Assim que as aves chegam no Cras, são acondicionadas em caixas próprias, forradas com jornal e maravalha, materiais que absorvem a umidade e mantém os animais aquecidos. São alimentadas três vezes ao dia com ração própria para filhotes de Psitacídeos e passam por exames clínicos e sanitários, garantindo as melhores condições possíveis para seu desenvolvimento e futuro retorno à natureza.
Os papagaios passam por três estágios de treinamento para devolução à natureza. Cada estágio é desenvolvido em recinto distinto e próprio para esse fim. O período de treinamento pode passar de um ano, variando conforme as condições dos animais, pois cada ave tem seu próprio tempo. Após essas etapas, os animais serão destinados para fazendas cadastradas como áreas de soltura, soltos no campo e monitorados ao longo dos anos. Dessa forma, garantimos as melhores condições para que cada animal seja devolvido à natureza e possa contribuir para o equilíbrio ecológico do qual faz parte.
Após ler todas essas informações, gostaria que você, leitor, pensasse nos seguintes itens apresentados:
– número de animais apreendidos;
– estresse gerado;
– quantidade devolvida para a natureza;
– período de treinamento para retorno ao habitat;
– medicamentos e alimentação empregados (não informado o valor, mas não são baratos);
– funcionários que devem ser contratados para atender a demanda;
– horas, dias, semanas, meses e anos de dedicação aos animais (observe que apenas citei papagaios).
Consegue entender o impacto que o tráfico gera para os animais e para você?

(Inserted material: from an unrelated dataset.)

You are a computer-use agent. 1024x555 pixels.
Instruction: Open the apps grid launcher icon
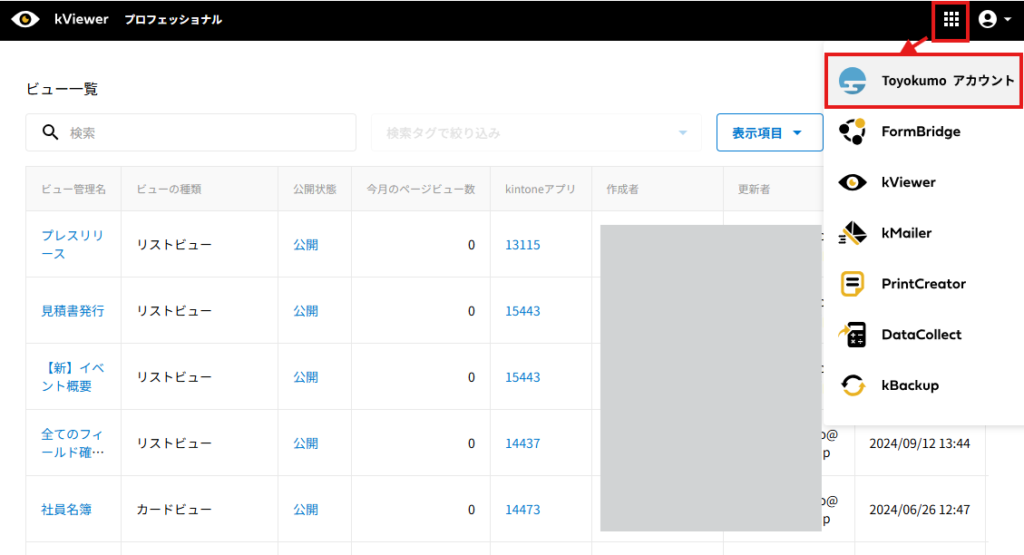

Sim, pois esses recursos empregados para atender a demanda vêm de algum lugar. Se for um Cras ou Cetas (centro de triagem de animais silvestres) público, sairá de dinheiro dos impostos. Se for privado, também recebeu dinheiro que poderia ser empregado em outras atividades. Dessa forma, quando o comprador – que, opinião pessoal, não passa de mais um ente do tráfico – adquire um desses animais, atua como agente criminoso e está impedindo a aplicação de recursos públicos – inclusive os seus – em outros setores.
Note que não citei as ações das polícias, do Ibama, do Ministério Público etc. Somados, os valores são altíssimos.
E como impedir o tráfico? Existe solução?
Confesso que não creio que consigamos impedir isso, pois a pequenez do ser humano é gigante. Infelizmente, vai muito além de apenas ações de combate ao tráfico – que devem existir e ser ampliadas para amenizar as dores causadas pelo “câncer”.
Mas, “enquanto houver vontade de lutar haverá esperança de vencer” (Santo Agostinho). O Cras do Mato Grosso do Sul – e creio que todos os colegas, amigos, profissionais e verdadeiros amantes da natureza – não “jogará a toalha” e continuará atuando no combate ao tráfico dando apoio aos agentes que combatem os criminosos e tentando garantir que o máximo possível do esforço empenhado seja recompensado com a devolução dos animais ao seu devido local, a natureza.